> [DIRECTIONS FOR THIS TASK] Would you please copy out each entry exactly?

※ ※ ※

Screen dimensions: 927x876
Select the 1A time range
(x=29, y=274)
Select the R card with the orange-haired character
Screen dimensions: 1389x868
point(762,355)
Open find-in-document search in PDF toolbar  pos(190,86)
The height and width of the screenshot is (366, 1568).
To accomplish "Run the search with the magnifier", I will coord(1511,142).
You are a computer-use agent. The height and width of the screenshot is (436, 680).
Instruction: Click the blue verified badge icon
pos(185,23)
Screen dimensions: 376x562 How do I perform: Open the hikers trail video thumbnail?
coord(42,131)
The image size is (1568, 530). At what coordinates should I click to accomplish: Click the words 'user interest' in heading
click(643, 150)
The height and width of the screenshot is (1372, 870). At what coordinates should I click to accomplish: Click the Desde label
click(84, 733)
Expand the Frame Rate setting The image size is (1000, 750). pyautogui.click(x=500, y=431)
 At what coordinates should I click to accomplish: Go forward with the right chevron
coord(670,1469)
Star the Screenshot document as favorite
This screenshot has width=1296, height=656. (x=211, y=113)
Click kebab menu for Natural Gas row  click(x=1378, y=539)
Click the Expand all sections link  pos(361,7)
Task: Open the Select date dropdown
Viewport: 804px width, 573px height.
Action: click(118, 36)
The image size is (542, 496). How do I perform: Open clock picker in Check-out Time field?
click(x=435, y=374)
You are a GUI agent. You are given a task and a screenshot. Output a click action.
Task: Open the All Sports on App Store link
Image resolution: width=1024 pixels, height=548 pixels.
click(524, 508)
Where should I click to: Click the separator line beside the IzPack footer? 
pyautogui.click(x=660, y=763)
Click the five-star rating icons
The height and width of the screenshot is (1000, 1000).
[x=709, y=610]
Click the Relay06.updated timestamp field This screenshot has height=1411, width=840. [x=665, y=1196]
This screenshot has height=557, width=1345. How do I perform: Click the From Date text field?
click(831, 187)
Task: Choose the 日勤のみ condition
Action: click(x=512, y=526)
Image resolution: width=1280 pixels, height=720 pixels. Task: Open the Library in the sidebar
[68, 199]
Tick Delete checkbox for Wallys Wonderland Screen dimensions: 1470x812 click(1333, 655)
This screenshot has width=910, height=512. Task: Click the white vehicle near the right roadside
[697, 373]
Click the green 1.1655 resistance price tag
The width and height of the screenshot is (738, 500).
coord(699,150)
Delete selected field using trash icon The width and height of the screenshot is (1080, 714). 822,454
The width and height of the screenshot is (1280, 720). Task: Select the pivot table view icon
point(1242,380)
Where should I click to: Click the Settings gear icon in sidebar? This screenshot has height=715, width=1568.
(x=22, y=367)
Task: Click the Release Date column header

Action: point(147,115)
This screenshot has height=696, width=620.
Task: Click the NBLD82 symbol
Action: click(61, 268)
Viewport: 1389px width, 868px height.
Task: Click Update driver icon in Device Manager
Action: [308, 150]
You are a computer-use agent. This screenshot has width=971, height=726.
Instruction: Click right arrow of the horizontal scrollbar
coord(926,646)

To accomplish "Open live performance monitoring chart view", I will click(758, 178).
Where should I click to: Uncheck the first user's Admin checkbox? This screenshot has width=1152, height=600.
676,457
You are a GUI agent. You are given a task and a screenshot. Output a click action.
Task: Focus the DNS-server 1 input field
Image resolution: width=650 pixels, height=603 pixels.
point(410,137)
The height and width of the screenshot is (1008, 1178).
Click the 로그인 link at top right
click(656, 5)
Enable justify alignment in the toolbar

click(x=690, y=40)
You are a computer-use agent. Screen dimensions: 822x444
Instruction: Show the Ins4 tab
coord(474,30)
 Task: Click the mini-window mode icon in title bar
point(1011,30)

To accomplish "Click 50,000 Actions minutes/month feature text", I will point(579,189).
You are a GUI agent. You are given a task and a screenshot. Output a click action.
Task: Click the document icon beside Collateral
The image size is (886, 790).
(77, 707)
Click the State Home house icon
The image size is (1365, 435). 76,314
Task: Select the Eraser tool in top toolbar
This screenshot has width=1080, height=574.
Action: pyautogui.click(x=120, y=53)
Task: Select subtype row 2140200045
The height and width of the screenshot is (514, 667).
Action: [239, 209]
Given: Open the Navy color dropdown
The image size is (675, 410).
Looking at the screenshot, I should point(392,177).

※ ※ ※

> [SOLUTION]
Screen dimensions: 927x876
Select the 1A time range
(x=29, y=274)
Select the R card with the orange-haired character
Screen dimensions: 1389x868
point(762,355)
Open find-in-document search in PDF toolbar  pos(190,86)
The height and width of the screenshot is (366, 1568).
To accomplish "Run the search with the magnifier", I will coord(1511,142).
You are a computer-use agent. The height and width of the screenshot is (436, 680).
Instruction: Click the blue verified badge icon
pos(185,23)
Screen dimensions: 376x562 How do I perform: Open the hikers trail video thumbnail?
coord(42,131)
The image size is (1568, 530). At what coordinates should I click to accomplish: Click the words 'user interest' in heading
click(643, 150)
The height and width of the screenshot is (1372, 870). At what coordinates should I click to accomplish: Click the Desde label
click(84, 733)
Expand the Frame Rate setting The image size is (1000, 750). pyautogui.click(x=500, y=431)
 At what coordinates should I click to accomplish: Go forward with the right chevron
coord(670,1469)
Star the Screenshot document as favorite
This screenshot has width=1296, height=656. (x=211, y=113)
Click kebab menu for Natural Gas row  click(x=1378, y=539)
Click the Expand all sections link  pos(361,7)
Task: Open the Select date dropdown
Viewport: 804px width, 573px height.
Action: click(118, 36)
The image size is (542, 496). How do I perform: Open clock picker in Check-out Time field?
click(x=435, y=374)
You are a GUI agent. You are given a task and a screenshot. Output a click action.
Task: Open the All Sports on App Store link
Image resolution: width=1024 pixels, height=548 pixels.
click(524, 508)
Where should I click to: Click the separator line beside the IzPack footer? 
pyautogui.click(x=660, y=763)
Click the five-star rating icons
The height and width of the screenshot is (1000, 1000).
[x=709, y=610]
Click the Relay06.updated timestamp field This screenshot has height=1411, width=840. [x=665, y=1196]
This screenshot has height=557, width=1345. How do I perform: Click the From Date text field?
click(831, 187)
Task: Choose the 日勤のみ condition
Action: click(x=512, y=526)
Image resolution: width=1280 pixels, height=720 pixels. Task: Open the Library in the sidebar
[68, 199]
Tick Delete checkbox for Wallys Wonderland Screen dimensions: 1470x812 click(1333, 655)
This screenshot has width=910, height=512. Task: Click the white vehicle near the right roadside
[697, 373]
Click the green 1.1655 resistance price tag
The width and height of the screenshot is (738, 500).
coord(699,150)
Delete selected field using trash icon The width and height of the screenshot is (1080, 714). 822,454
The width and height of the screenshot is (1280, 720). Task: Select the pivot table view icon
point(1242,380)
Where should I click to: Click the Settings gear icon in sidebar? This screenshot has height=715, width=1568.
(x=22, y=367)
Task: Click the Release Date column header

Action: point(147,115)
This screenshot has height=696, width=620.
Task: Click the NBLD82 symbol
Action: click(61, 268)
Viewport: 1389px width, 868px height.
Task: Click Update driver icon in Device Manager
Action: [308, 150]
You are a computer-use agent. This screenshot has width=971, height=726.
Instruction: Click right arrow of the horizontal scrollbar
coord(926,646)

To accomplish "Open live performance monitoring chart view", I will click(758, 178).
Where should I click to: Uncheck the first user's Admin checkbox? This screenshot has width=1152, height=600.
676,457
You are a GUI agent. You are given a task and a screenshot. Output a click action.
Task: Focus the DNS-server 1 input field
Image resolution: width=650 pixels, height=603 pixels.
point(410,137)
The height and width of the screenshot is (1008, 1178).
Click the 로그인 link at top right
click(656, 5)
Enable justify alignment in the toolbar

click(x=690, y=40)
You are a computer-use agent. Screen dimensions: 822x444
Instruction: Show the Ins4 tab
coord(474,30)
 Task: Click the mini-window mode icon in title bar
point(1011,30)

To accomplish "Click 50,000 Actions minutes/month feature text", I will point(579,189).
You are a GUI agent. You are given a task and a screenshot. Output a click action.
Task: Click the document icon beside Collateral
The image size is (886, 790).
(77, 707)
Click the State Home house icon
The image size is (1365, 435). 76,314
Task: Select the Eraser tool in top toolbar
This screenshot has width=1080, height=574.
Action: pyautogui.click(x=120, y=53)
Task: Select subtype row 2140200045
The height and width of the screenshot is (514, 667).
Action: [239, 209]
Given: Open the Navy color dropdown
The image size is (675, 410).
Looking at the screenshot, I should point(392,177).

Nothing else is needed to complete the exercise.